Re: [PATCH] page->flags corruption fix

From: Andrea Arcangeli
Date: Sun Oct 12 2003 - 08:22:15 EST


Hi Hugh,

On Sun, Oct 12, 2003 at 12:15:23PM +0100, Hugh Dickins wrote:
> But I thought it almost coincidental that the racy cases happen to use
> add_to_page_cache_unique rather than add_to_page_cache, and deserved
> comment: until I noticed _nothing_ now uses add_to_page_cache, so

correct, nothing uses it. I also found it in the process and yes it's
not exported.

> please just delete it from filemap.c and pagemap.h - it wasn't

agreed. I didn't touch it because it was not related to this bug, likely
gcc drops it during linking anyways. But I can clean it up of course.

> exported, so no issue with out-of-tree modules (sorry, looks like
> cleanup I should have done when I updated shmem.c in 2.4.22).
>
> And maybe add __lru_cache_add (inline? FASTCALL?) for the
> if (!TestSetPageLRU(page))
> add_page_to_inactive_list(page);
> so you don't have to drop pagemap_lru_lock before lru_cache_add.

I thought about it too, I just didn't think it was a big issue, if we
already took the lock, it'll be still in l1 cache since the unlock and
relock are immediate (and even in cpus using load locked store
conditional for all atomic ops, 1 single additional additional spinlock
didn't sound like a painful thing). But I can optimize this bit agreed
(this is especially useful in my tree with the vm_anon_lru sysctl set to
0 by default).

> > For the page_alloc.c changes, they must not make a difference so I
> > backed them out.
>
> I agree on that too: I think Rik did it for atomicity throughout,
> to make the safety obvious; but in practice it was already safe.

Agreed.

> However, I'm still not satisfied by your patch. The patch
> which will satisfy me is to remove all that bit clearing from
> __add_to_page_cache, leaving just a LockPage, doing the clearing
> in one go in __free_pages_ok. In most cases, a page cannot be added
> to page cache more than once before it's freed, so in those cases
> it doesn't matter which stage we clear them.

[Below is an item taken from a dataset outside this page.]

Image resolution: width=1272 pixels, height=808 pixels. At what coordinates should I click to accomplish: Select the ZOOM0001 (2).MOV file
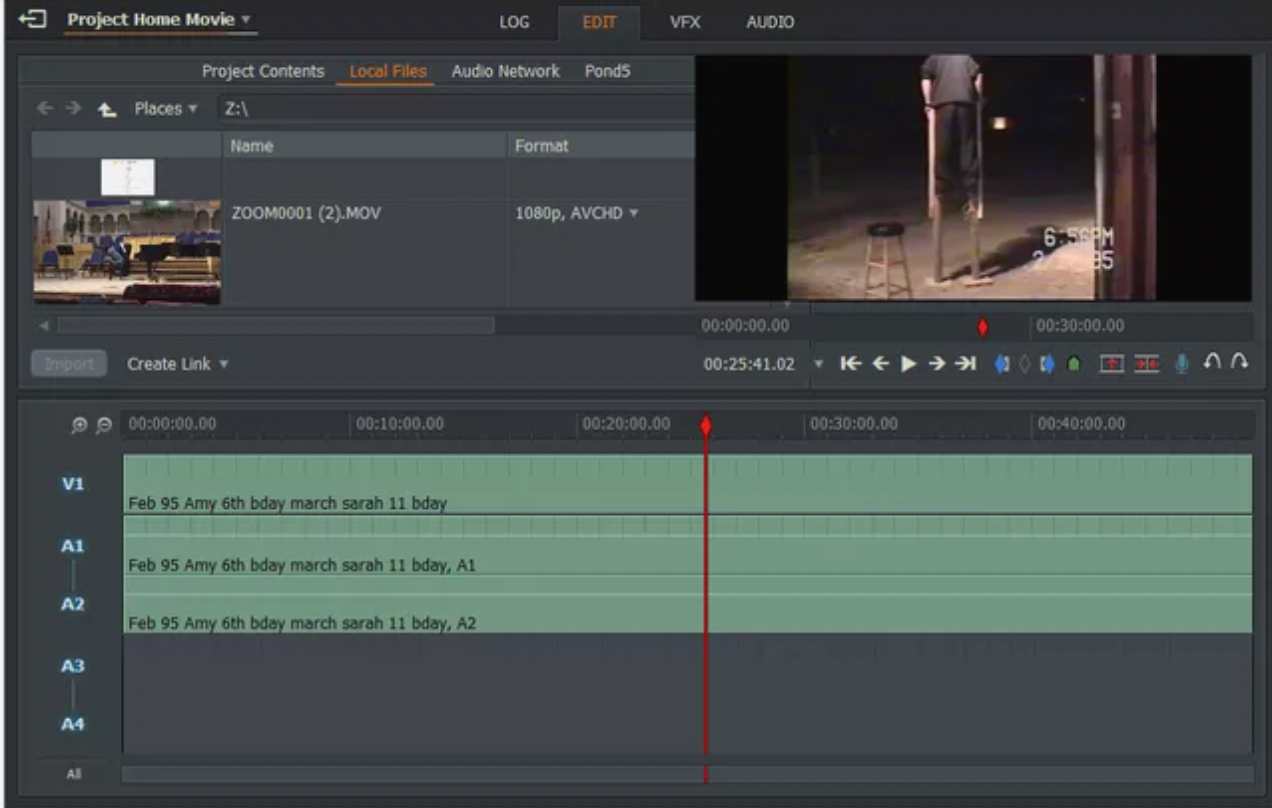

;) Well, this goes well beyond the scope of this race condition, I agree
but I didn't consider merging those changes in the same patch ;)

> The exceptions are normal swap (being deleted from swap cache under
> pressure then readded later) and tmpfs: but __add_to_page_cache's
> clearing does not help those cases, they compensate for it as much
> as benefit. PG_arch_1 needs more checking than I've time for now
> (though I think it'll turn out okay), and probably -pre8 is the
> wrong point for a change of this kind.

yes, I think pre8 isn't the best point, and this change has nothing to
do with the race condition in question anyways.

So I would suggest to cook a patch for this orthogonal optimization
during 2.4.24pre.

So this is a new patch addressing the removal of
add_to_page_cache, and the microoptimization to avoid a suprious
unlock/relock cycle and I added some commentary.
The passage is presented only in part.